*** Opening of Task input ***

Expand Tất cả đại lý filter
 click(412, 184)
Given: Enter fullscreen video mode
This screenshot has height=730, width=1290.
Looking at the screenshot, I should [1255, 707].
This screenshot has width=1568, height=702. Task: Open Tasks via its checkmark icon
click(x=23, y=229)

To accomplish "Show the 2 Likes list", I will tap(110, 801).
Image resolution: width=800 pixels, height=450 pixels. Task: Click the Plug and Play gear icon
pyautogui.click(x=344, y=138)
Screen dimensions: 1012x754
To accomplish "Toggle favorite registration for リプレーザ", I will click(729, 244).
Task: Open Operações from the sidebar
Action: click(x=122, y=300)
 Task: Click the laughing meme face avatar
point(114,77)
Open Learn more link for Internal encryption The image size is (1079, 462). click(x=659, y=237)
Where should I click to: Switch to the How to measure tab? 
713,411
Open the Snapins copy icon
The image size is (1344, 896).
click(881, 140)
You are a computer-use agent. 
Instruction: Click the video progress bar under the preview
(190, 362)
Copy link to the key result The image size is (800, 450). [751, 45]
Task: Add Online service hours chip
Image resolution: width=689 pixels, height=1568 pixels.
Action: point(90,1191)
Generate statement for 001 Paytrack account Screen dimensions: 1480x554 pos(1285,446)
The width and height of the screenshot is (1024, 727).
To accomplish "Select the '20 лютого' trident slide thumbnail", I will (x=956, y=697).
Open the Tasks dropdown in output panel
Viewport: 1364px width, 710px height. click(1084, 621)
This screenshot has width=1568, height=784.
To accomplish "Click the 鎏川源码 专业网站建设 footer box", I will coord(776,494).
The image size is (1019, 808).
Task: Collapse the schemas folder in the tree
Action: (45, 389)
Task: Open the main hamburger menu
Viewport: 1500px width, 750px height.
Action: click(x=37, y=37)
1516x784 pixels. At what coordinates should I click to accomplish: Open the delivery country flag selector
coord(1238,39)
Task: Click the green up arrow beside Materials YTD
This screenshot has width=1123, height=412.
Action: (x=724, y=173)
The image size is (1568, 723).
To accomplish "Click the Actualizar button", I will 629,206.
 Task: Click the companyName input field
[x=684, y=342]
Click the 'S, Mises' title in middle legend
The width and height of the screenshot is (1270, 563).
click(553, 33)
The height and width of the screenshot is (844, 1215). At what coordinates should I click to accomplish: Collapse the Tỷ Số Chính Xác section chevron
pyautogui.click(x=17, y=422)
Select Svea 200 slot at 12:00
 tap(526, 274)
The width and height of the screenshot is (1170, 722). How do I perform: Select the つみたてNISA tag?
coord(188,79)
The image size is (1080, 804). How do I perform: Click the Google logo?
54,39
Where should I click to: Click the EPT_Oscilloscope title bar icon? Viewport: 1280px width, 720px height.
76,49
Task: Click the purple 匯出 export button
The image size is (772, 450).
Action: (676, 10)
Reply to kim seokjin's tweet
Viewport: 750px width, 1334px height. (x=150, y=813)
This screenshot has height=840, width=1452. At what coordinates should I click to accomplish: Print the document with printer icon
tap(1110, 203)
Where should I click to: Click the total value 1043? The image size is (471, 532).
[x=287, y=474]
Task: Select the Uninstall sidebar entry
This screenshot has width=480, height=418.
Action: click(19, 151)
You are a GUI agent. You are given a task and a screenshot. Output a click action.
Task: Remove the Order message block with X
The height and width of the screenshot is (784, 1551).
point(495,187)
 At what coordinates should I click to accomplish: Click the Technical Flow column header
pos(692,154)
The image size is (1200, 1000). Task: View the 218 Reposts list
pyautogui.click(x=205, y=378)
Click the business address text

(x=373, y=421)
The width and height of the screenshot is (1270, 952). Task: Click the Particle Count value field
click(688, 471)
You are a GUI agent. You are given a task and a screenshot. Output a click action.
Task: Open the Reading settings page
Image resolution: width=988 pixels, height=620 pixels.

*** Close of Task input ***

▶ Required action
Check each line of the records above for "link", and copy those that have it.

▶ Response below
Open Learn more link for Internal encryption The image size is (1079, 462). click(x=659, y=237)
Copy link to the key result The image size is (800, 450). [751, 45]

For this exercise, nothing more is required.